▶ [Your goal]: Each line below containing the word "computer" needs to be shown.

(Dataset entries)
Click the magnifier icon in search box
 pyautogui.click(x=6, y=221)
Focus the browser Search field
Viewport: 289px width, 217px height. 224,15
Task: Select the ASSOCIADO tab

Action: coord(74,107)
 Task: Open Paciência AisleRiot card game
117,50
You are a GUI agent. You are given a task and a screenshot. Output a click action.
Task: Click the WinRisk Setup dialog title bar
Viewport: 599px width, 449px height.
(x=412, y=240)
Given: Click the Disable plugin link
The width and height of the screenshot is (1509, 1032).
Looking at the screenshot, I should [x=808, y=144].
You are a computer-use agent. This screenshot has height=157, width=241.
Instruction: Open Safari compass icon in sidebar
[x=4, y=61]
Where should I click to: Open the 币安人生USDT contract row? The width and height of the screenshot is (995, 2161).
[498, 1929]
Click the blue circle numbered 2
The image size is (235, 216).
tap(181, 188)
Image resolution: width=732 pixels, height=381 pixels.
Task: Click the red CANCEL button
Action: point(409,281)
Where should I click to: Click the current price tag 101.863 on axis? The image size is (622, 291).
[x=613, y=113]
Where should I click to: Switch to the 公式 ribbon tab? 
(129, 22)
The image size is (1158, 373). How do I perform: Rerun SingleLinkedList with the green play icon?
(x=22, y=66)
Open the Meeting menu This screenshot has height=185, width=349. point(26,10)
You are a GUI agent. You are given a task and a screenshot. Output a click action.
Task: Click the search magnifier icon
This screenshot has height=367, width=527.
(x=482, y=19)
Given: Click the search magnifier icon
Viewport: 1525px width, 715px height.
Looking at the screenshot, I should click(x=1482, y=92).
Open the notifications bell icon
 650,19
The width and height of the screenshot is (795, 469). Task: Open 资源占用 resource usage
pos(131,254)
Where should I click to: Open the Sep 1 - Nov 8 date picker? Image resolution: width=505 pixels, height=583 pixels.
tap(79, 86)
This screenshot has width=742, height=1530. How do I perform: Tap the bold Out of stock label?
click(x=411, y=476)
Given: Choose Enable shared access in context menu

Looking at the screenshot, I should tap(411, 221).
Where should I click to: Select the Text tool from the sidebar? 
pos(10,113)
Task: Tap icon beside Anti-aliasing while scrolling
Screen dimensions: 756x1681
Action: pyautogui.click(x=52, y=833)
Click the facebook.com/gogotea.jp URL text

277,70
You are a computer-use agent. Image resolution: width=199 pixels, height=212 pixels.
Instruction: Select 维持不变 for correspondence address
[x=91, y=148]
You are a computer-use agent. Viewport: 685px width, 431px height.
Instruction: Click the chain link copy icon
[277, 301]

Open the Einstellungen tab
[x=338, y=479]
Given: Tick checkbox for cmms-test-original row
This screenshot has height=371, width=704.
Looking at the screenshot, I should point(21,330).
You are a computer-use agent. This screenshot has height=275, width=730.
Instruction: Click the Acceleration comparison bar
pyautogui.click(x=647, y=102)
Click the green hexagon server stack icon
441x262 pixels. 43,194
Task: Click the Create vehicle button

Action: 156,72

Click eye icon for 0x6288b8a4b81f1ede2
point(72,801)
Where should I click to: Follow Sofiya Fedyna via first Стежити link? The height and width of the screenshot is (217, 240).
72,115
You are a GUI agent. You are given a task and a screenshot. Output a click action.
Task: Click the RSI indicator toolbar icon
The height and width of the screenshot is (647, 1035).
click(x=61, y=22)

▶ [Solution]:
You are a computer-use agent. This screenshot has height=157, width=241.
You are a computer-use agent. Image resolution: width=199 pixels, height=212 pixels.
You are a computer-use agent. Viewport: 685px width, 431px height.
You are a computer-use agent. This screenshot has height=275, width=730.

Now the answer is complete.